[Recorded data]
>>>

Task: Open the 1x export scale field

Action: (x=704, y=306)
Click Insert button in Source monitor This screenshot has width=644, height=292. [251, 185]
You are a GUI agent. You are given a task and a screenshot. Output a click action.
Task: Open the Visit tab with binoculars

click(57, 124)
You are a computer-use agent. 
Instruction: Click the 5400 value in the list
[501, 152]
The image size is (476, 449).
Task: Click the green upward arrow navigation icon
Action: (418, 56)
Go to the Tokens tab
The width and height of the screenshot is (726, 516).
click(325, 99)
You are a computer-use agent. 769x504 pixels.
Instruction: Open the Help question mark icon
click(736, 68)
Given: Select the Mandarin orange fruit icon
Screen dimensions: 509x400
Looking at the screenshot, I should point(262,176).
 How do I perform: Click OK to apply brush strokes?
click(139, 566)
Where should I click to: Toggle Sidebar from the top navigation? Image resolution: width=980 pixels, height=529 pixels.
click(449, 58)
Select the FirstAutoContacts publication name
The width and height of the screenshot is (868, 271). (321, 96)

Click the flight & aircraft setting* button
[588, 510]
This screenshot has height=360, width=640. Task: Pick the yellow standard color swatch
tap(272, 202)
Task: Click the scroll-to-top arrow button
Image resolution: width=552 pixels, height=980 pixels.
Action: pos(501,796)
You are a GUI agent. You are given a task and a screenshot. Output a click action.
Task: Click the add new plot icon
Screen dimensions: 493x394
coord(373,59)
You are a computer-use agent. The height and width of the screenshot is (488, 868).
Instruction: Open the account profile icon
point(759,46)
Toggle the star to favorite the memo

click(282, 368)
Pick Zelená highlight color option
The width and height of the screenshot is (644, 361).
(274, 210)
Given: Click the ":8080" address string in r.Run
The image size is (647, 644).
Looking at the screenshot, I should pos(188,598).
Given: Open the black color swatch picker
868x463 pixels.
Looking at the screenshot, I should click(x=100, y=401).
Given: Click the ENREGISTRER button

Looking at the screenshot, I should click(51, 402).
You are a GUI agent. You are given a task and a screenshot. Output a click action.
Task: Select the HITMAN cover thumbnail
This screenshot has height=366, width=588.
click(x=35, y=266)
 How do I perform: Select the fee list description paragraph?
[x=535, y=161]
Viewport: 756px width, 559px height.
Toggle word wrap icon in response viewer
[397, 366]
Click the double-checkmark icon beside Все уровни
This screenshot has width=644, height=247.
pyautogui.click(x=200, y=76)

<<<

A word-for-word copy of the data is the expected answer.

### [Solution to this problem]
Task: Open the 1x export scale field

Action: (x=704, y=306)
Click Insert button in Source monitor This screenshot has width=644, height=292. [251, 185]
You are a GUI agent. You are given a task and a screenshot. Output a click action.
Task: Open the Visit tab with binoculars

click(57, 124)
You are a computer-use agent. 
Instruction: Click the 5400 value in the list
[501, 152]
The image size is (476, 449).
Task: Click the green upward arrow navigation icon
Action: (418, 56)
Go to the Tokens tab
The width and height of the screenshot is (726, 516).
click(325, 99)
You are a computer-use agent. 769x504 pixels.
Instruction: Open the Help question mark icon
click(736, 68)
Given: Select the Mandarin orange fruit icon
Screen dimensions: 509x400
Looking at the screenshot, I should point(262,176).
 How do I perform: Click OK to apply brush strokes?
click(139, 566)
Where should I click to: Toggle Sidebar from the top navigation? Image resolution: width=980 pixels, height=529 pixels.
click(449, 58)
Select the FirstAutoContacts publication name
The width and height of the screenshot is (868, 271). (321, 96)

Click the flight & aircraft setting* button
[588, 510]
This screenshot has height=360, width=640. Task: Pick the yellow standard color swatch
tap(272, 202)
Task: Click the scroll-to-top arrow button
Image resolution: width=552 pixels, height=980 pixels.
Action: pos(501,796)
You are a GUI agent. You are given a task and a screenshot. Output a click action.
Task: Click the add new plot icon
Screen dimensions: 493x394
coord(373,59)
You are a computer-use agent. The height and width of the screenshot is (488, 868).
Instruction: Open the account profile icon
point(759,46)
Toggle the star to favorite the memo

click(282, 368)
Pick Zelená highlight color option
The width and height of the screenshot is (644, 361).
(274, 210)
Given: Click the ":8080" address string in r.Run
The image size is (647, 644).
Looking at the screenshot, I should pos(188,598).
Given: Open the black color swatch picker
868x463 pixels.
Looking at the screenshot, I should click(x=100, y=401).
Given: Click the ENREGISTRER button

Looking at the screenshot, I should click(51, 402).
You are a GUI agent. You are given a task and a screenshot. Output a click action.
Task: Select the HITMAN cover thumbnail
This screenshot has height=366, width=588.
click(x=35, y=266)
 How do I perform: Select the fee list description paragraph?
[x=535, y=161]
Viewport: 756px width, 559px height.
Toggle word wrap icon in response viewer
[397, 366]
Click the double-checkmark icon beside Все уровни
This screenshot has width=644, height=247.
pyautogui.click(x=200, y=76)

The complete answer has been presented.